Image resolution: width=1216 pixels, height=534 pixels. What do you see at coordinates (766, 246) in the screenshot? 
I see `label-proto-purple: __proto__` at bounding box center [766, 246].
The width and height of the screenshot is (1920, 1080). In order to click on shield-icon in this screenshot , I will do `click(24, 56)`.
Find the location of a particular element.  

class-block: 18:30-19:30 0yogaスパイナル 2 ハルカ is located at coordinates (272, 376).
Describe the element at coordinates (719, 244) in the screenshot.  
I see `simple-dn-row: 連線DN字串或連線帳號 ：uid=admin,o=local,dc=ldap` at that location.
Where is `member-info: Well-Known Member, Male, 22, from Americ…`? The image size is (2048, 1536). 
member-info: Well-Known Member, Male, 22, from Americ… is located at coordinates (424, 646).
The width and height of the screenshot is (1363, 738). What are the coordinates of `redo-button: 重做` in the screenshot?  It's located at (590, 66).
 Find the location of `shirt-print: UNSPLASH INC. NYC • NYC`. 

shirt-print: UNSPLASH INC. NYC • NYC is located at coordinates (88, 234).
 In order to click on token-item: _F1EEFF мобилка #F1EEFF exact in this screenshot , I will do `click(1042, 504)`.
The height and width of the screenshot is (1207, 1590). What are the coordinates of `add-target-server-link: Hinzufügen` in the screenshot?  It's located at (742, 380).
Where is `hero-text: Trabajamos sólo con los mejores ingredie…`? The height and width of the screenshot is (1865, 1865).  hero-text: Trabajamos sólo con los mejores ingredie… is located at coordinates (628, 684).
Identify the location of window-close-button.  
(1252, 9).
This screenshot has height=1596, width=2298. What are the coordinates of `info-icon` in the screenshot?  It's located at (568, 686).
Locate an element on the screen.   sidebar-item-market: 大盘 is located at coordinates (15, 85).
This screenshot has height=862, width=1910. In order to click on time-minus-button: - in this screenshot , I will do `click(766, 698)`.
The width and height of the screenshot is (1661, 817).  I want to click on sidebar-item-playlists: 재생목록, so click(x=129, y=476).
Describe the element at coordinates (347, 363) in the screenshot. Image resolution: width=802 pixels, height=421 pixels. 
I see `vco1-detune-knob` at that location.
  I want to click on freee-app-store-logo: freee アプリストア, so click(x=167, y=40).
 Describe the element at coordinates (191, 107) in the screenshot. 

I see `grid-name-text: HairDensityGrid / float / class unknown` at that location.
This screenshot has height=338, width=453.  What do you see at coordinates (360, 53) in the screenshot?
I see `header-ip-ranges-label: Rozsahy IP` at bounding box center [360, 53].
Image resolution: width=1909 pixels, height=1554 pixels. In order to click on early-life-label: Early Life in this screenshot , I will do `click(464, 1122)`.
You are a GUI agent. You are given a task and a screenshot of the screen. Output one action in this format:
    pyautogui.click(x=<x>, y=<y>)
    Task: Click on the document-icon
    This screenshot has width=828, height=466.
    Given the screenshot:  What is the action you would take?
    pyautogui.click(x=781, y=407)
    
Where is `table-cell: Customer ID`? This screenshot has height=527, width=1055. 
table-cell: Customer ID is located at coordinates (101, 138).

> Directions for this task
In the records, take the part that opens with the line containing "The width and height of the screenshot is (1363, 738)." and closes with the line containing "The height and width of the screenshot is (1207, 1590).", and substitute "Locate" for "Find the location of" there. Return only those lines, with everything else left unchanged.

> Answer area
The width and height of the screenshot is (1363, 738). What are the coordinates of `redo-button: 重做` in the screenshot?  It's located at (590, 66).
 Locate `shirt-print: UNSPLASH INC. NYC • NYC`. 

shirt-print: UNSPLASH INC. NYC • NYC is located at coordinates (88, 234).
 In order to click on token-item: _F1EEFF мобилка #F1EEFF exact in this screenshot , I will do `click(1042, 504)`.
The height and width of the screenshot is (1207, 1590). What are the coordinates of `add-target-server-link: Hinzufügen` in the screenshot?  It's located at (742, 380).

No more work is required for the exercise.